本文 —

========================

「人工乳房」を知っている医師はほとんどいなかった
──ひと昔前までは、「乳房再建」という考え自体も、今ほど広まっていなかったのでは。
林 私が養成講座に通っていた時は、京都市内の大きな病院でも「人工乳房」を知っている医師はほとんどいませんでした。
今はがん手術での同時再建を選択する方も増え、人工乳房も少しずつ認知されるようになりましたが、まだまだ知られていませんね。乳房温存や再建手術の手術痕に悩む方も大勢いらっしゃいますので、一人でも多くの方に、「人工乳房」という選択肢があることを知ってほしいと思います。
──乳がんの患者は年々増加し、低年齢化も進んでいますが、やはり人工乳房を作りたいという方は、若い女性が多いのでしょうか。
林 そんなことないですよ。多いのは40〜50代ですが、20代から80代までいろいろな年代の方がいらっしゃいます。

========================

データ抜粋 —
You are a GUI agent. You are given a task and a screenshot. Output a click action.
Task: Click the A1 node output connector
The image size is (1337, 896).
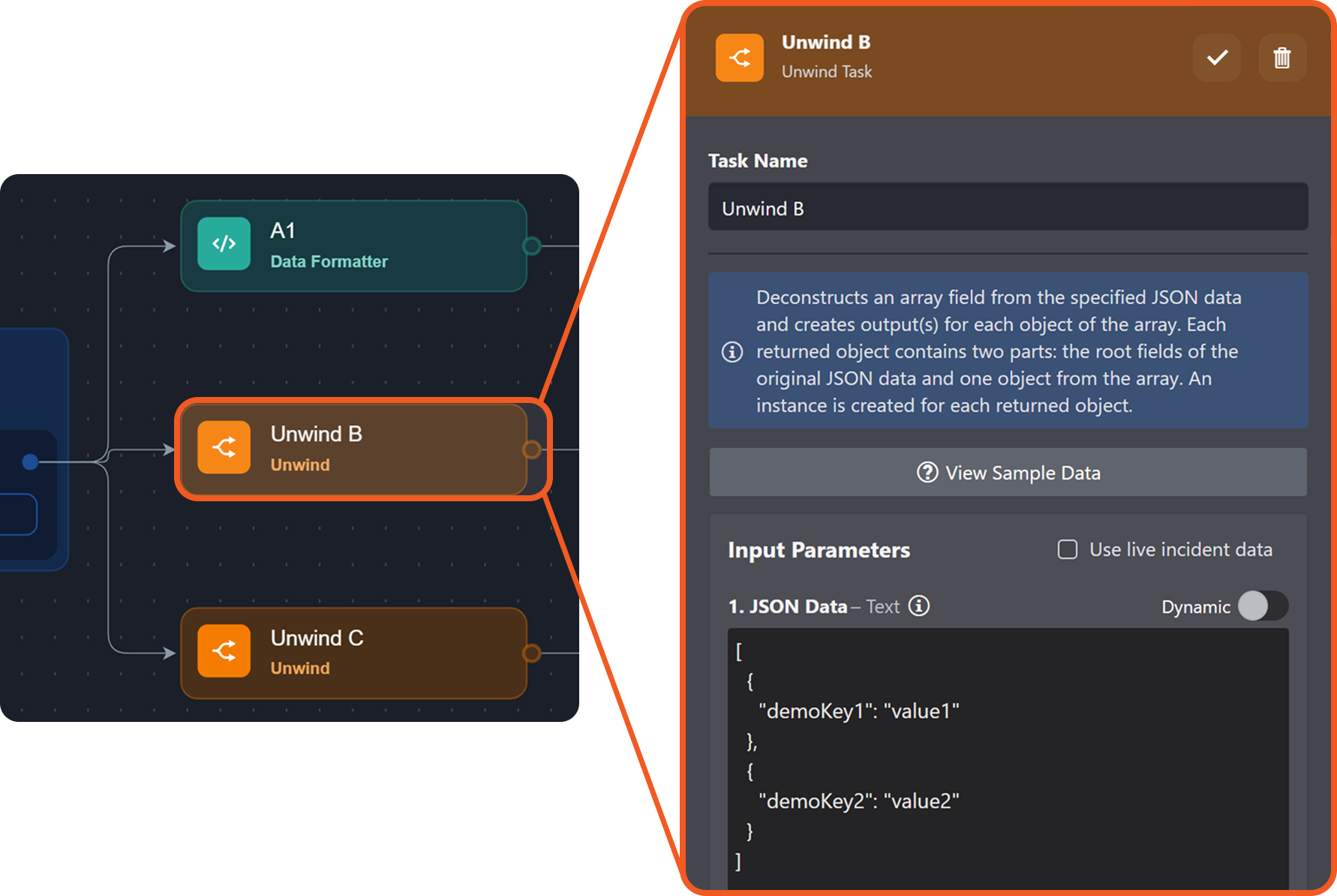tap(531, 246)
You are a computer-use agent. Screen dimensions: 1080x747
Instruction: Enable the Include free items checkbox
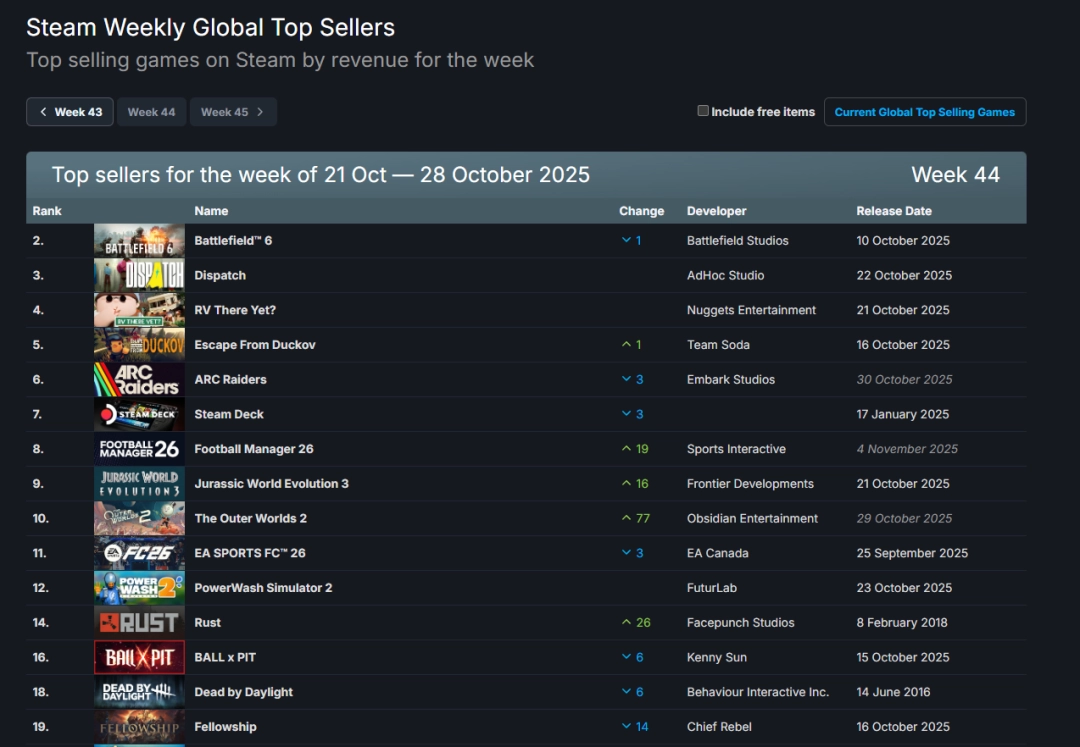[x=703, y=111]
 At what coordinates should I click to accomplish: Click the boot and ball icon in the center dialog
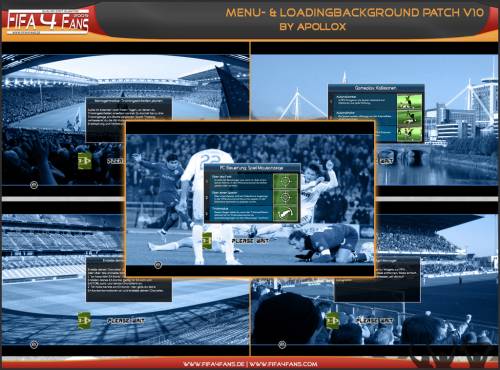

========================

課題一覧 —
- A) 人工乳房についてのインタビューから、次の問いに答えてください。
(i) 林さんが養成講座に通っていた頃、京都市内の大きな病院で「人工乳房」を知っている医師はどれくらいいましたか？
(ii) 人工乳房を作りに来る人で多いのは何代ですか？
(iii) 来る人の年代はどの範囲にわたっていますか？
- B) 人工乳房についてのインタビューを、最後の発言の続きから書き進めてください。

解答一覧 —
- A)
(i) ほとんどいませんでした。
(ii) 40〜50代です。
(iii) 20代から80代までです。

- B)
女性にとって、乳房を失うというのは、身体にも心にも大きな負担ですよね。
年配の方の中には、長年苦しみやつらさを自分だけで抱え、我慢して生きてこられた方もたくさんいて、「ここに来て初めてつらかった気持ちをはき出せた」というお客様もいらっしゃいます。
「これでお友だちと温泉に行ける」と涙を流して喜んでくださる方もいて、そんな時は本当にこの仕事をやっていてよかったと思います。
──80代ですか! やはり女性はいつまでも「女性」でありたいものなんですね。
林 人って、見かけでは判断できないんです。「この人、そんなに気にしてはらへんやろう」っていう人が、話を聞いてみたら実はずっと心に悩みを抱えていることもあります。実際、私の母もそうでした。「人工乳房を作りたい」と思うほど本人が悩んでいたことを、私はずっと知らなかったんです。